"Reality is that which, when you stop believing in it, doesn't go away" - PKD
Which always suggested to me, that despite his paranoia he actually was quite a critical thinker. It's easy to let his extreme vision and his life experience after 2-3-74 and his mysticism, obscure the sharpness of his observations about life.
He believed in all kind of weird things, he had visions and was extremely paranoid. But he also knew that likely he had mental issues (possibly because of his drug abuse) and that there was at least the possibility that it was all a figment of his own imagination. Not surprisingly this is often (always?) a theme of his own books.
The VALIS trilogy really explores this. The first book (VALIS) is about two protagonists (who are really the same person and really represent PKD himself), one who has visions and suffer from delusions and the other much more grounded. The second book (Divine invasion) is a oniric sci-fi/mithical story, with little grounding in reality. The last book, The Transmigration of Timothy Archer (which is not even sci-fi), is narrated in first person by an atheist, skeptical person investigating possibly paranormal events.
You could read that quote the opposite way, to suggest that schizophrenic hallucinations or other unwanted mental disturbances are "reality" (which in a way of course they are, for the person experiencing them).
From the stuff of his I've read he seems a smart cookie, and the more obvious interpretation of that remark seems somewhat beneath him.
I didn't actually intend a definitive statement on what he meant by that remark. The context is interesting: http://deoxy.org/pkd_how2build.htm
My point, if there as one, was just that I enjoy the balance. I like his mysticism because I know just how powerfully logical he could also be. I don't like to see him boxed-in, or presented as one thing or the other.
Assuming we are all spawned in our own reality, schizophrenia wouldn't be a problem at all assuming there was no observation made of us by a consensus majority.
As it is the CAP theorem (under the constraint of the fixed speed of light) mandates that there will never be a single truth, and all we can hope for is eventual consistency.

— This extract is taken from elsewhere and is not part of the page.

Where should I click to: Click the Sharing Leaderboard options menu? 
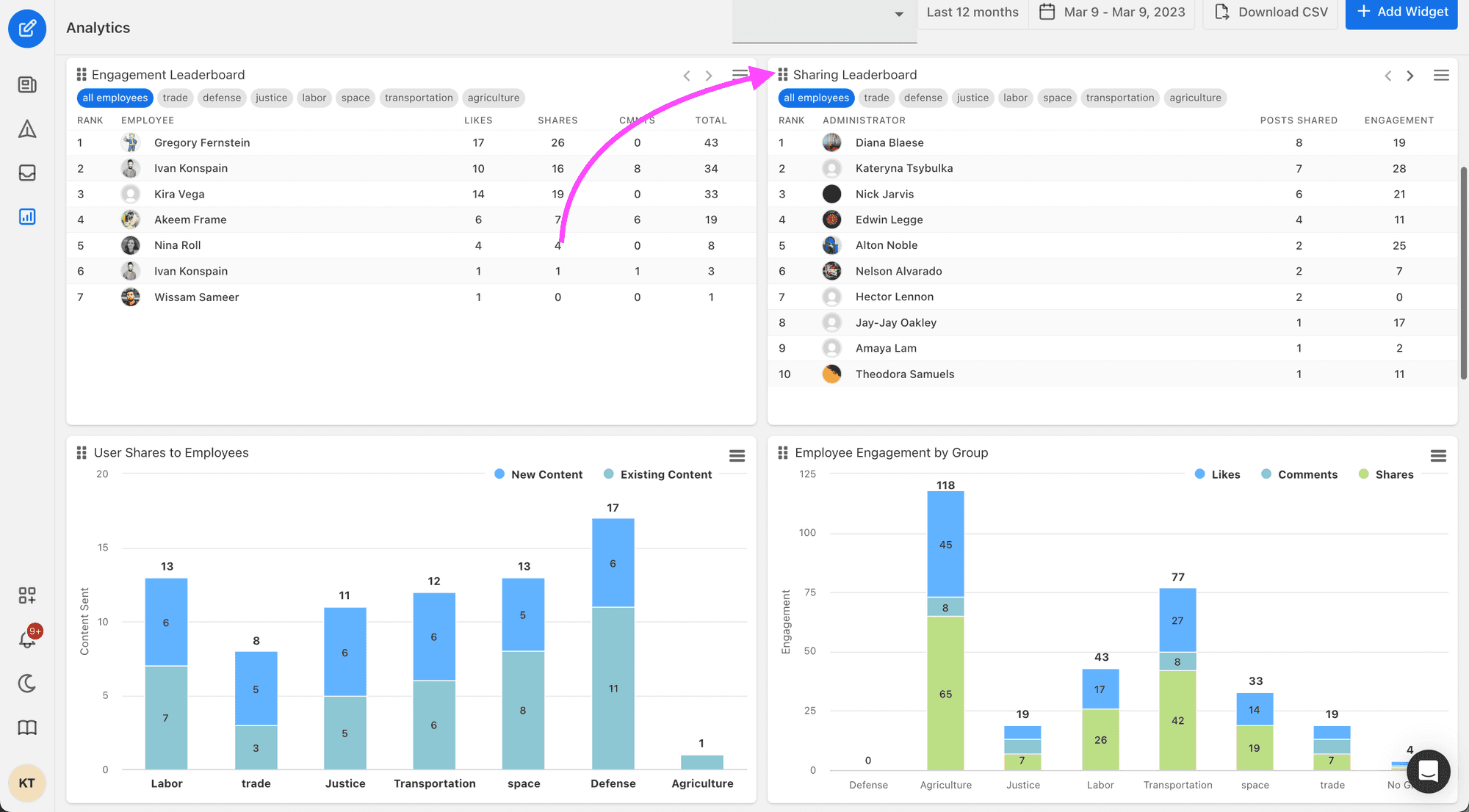tap(1441, 75)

Presumably under the constraints of the second law of thermodynamics eventual consistency will be an existential crisis at which point no further observation can occur.
okay time to re-read some of his classics I guess.
Which always suggested to me, that despite his paranoia he actually was quite a critical thinker. It's easy to let his extreme vision and his life experience after 2-3-74 and his mysticism, obscure the sharpness of his observations about life.